§ WHAT YOU WILL DO
Exactly as written, transcribe each record below.

§ DATA LISTING

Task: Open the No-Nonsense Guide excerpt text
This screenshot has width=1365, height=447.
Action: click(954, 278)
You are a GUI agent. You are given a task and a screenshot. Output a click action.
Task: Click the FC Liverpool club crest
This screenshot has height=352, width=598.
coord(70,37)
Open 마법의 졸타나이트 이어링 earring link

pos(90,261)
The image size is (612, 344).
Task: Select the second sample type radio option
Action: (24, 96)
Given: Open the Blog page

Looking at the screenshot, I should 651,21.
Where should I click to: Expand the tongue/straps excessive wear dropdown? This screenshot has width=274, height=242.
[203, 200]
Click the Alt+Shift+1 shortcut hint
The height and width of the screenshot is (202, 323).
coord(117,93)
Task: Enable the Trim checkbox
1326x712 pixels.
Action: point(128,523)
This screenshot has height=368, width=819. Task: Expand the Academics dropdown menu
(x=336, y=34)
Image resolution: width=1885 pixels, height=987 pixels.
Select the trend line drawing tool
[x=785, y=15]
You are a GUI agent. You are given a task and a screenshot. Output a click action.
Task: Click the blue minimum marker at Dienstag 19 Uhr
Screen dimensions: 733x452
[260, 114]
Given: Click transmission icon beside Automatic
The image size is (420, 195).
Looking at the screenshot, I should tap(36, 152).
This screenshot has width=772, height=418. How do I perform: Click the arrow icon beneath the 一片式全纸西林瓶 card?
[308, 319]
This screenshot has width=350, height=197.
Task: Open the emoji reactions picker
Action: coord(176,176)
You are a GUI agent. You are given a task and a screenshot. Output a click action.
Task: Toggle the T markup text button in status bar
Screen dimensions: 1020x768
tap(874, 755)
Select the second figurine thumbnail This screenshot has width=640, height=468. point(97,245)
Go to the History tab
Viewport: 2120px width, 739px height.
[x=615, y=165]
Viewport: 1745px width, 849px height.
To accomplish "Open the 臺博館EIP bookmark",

§ RESULT
Task: Open the No-Nonsense Guide excerpt text
This screenshot has width=1365, height=447.
Action: click(954, 278)
You are a GUI agent. You are given a task and a screenshot. Output a click action.
Task: Click the FC Liverpool club crest
This screenshot has height=352, width=598.
coord(70,37)
Open 마법의 졸타나이트 이어링 earring link

pos(90,261)
The image size is (612, 344).
Task: Select the second sample type radio option
Action: (24, 96)
Given: Open the Blog page

Looking at the screenshot, I should 651,21.
Where should I click to: Expand the tongue/straps excessive wear dropdown? This screenshot has width=274, height=242.
[203, 200]
Click the Alt+Shift+1 shortcut hint
The height and width of the screenshot is (202, 323).
coord(117,93)
Task: Enable the Trim checkbox
1326x712 pixels.
Action: point(128,523)
This screenshot has height=368, width=819. Task: Expand the Academics dropdown menu
(x=336, y=34)
Image resolution: width=1885 pixels, height=987 pixels.
Select the trend line drawing tool
[x=785, y=15]
You are a GUI agent. You are given a task and a screenshot. Output a click action.
Task: Click the blue minimum marker at Dienstag 19 Uhr
Screen dimensions: 733x452
[260, 114]
Given: Click transmission icon beside Automatic
The image size is (420, 195).
Looking at the screenshot, I should tap(36, 152).
This screenshot has width=772, height=418. How do I perform: Click the arrow icon beneath the 一片式全纸西林瓶 card?
[308, 319]
This screenshot has width=350, height=197.
Task: Open the emoji reactions picker
Action: coord(176,176)
You are a GUI agent. You are given a task and a screenshot. Output a click action.
Task: Toggle the T markup text button in status bar
Screen dimensions: 1020x768
tap(874, 755)
Select the second figurine thumbnail This screenshot has width=640, height=468. point(97,245)
Go to the History tab
Viewport: 2120px width, 739px height.
[x=615, y=165]
Viewport: 1745px width, 849px height.
To accomplish "Open the 臺博館EIP bookmark",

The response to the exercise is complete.